▶ _TASK INSTRUCTIONS_: Edit the material below so that each "screenshot" becomes "screen capture", leaving every other line and character unchanged.
* START *
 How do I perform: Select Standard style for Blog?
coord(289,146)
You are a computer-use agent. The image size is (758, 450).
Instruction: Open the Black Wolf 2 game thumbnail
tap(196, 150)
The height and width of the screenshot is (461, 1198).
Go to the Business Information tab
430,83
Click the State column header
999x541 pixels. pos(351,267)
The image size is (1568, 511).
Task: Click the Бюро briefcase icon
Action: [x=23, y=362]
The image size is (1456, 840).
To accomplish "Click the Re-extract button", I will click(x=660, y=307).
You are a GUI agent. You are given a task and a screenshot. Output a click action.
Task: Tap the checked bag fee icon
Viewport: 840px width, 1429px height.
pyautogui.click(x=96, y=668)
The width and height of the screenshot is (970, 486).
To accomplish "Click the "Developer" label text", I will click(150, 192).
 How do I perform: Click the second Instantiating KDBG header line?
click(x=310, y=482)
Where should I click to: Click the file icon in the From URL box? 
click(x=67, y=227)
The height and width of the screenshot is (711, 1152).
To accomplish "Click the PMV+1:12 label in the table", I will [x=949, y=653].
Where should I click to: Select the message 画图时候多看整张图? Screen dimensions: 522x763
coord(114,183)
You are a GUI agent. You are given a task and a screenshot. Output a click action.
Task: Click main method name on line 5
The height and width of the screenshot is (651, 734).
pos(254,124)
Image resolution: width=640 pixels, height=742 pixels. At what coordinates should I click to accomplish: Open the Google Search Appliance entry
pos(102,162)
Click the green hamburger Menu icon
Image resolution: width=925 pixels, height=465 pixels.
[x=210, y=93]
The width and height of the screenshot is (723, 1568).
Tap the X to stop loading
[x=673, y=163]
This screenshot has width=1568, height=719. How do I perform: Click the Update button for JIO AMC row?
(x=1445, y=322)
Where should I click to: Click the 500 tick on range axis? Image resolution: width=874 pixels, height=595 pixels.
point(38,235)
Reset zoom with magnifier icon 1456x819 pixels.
* END *
▶ _ANSWER BELOW_:
 How do I perform: Select Standard style for Blog?
coord(289,146)
You are a computer-use agent. The image size is (758, 450).
Instruction: Open the Black Wolf 2 game thumbnail
tap(196, 150)
The height and width of the screen capture is (461, 1198).
Go to the Business Information tab
430,83
Click the State column header
999x541 pixels. pos(351,267)
The image size is (1568, 511).
Task: Click the Бюро briefcase icon
Action: [x=23, y=362]
The image size is (1456, 840).
To accomplish "Click the Re-extract button", I will click(x=660, y=307).
You are a GUI agent. You are given a task and a screen capture. Output a click action.
Task: Tap the checked bag fee icon
Viewport: 840px width, 1429px height.
pyautogui.click(x=96, y=668)
The width and height of the screen capture is (970, 486).
To accomplish "Click the "Developer" label text", I will click(150, 192).
 How do I perform: Click the second Instantiating KDBG header line?
click(x=310, y=482)
Where should I click to: Click the file icon in the From URL box? 
click(x=67, y=227)
The height and width of the screen capture is (711, 1152).
To accomplish "Click the PMV+1:12 label in the table", I will [x=949, y=653].
Where should I click to: Select the message 画图时候多看整张图? Screen dimensions: 522x763
coord(114,183)
You are a GUI agent. You are given a task and a screen capture. Output a click action.
Task: Click main method name on line 5
The height and width of the screen capture is (651, 734).
pos(254,124)
Image resolution: width=640 pixels, height=742 pixels. At what coordinates should I click to accomplish: Open the Google Search Appliance entry
pos(102,162)
Click the green hamburger Menu icon
Image resolution: width=925 pixels, height=465 pixels.
[x=210, y=93]
The width and height of the screen capture is (723, 1568).
Tap the X to stop loading
[x=673, y=163]
This screen capture has width=1568, height=719. How do I perform: Click the Update button for JIO AMC row?
(x=1445, y=322)
Where should I click to: Click the 500 tick on range axis? Image resolution: width=874 pixels, height=595 pixels.
point(38,235)
Reset zoom with magnifier icon 1456x819 pixels.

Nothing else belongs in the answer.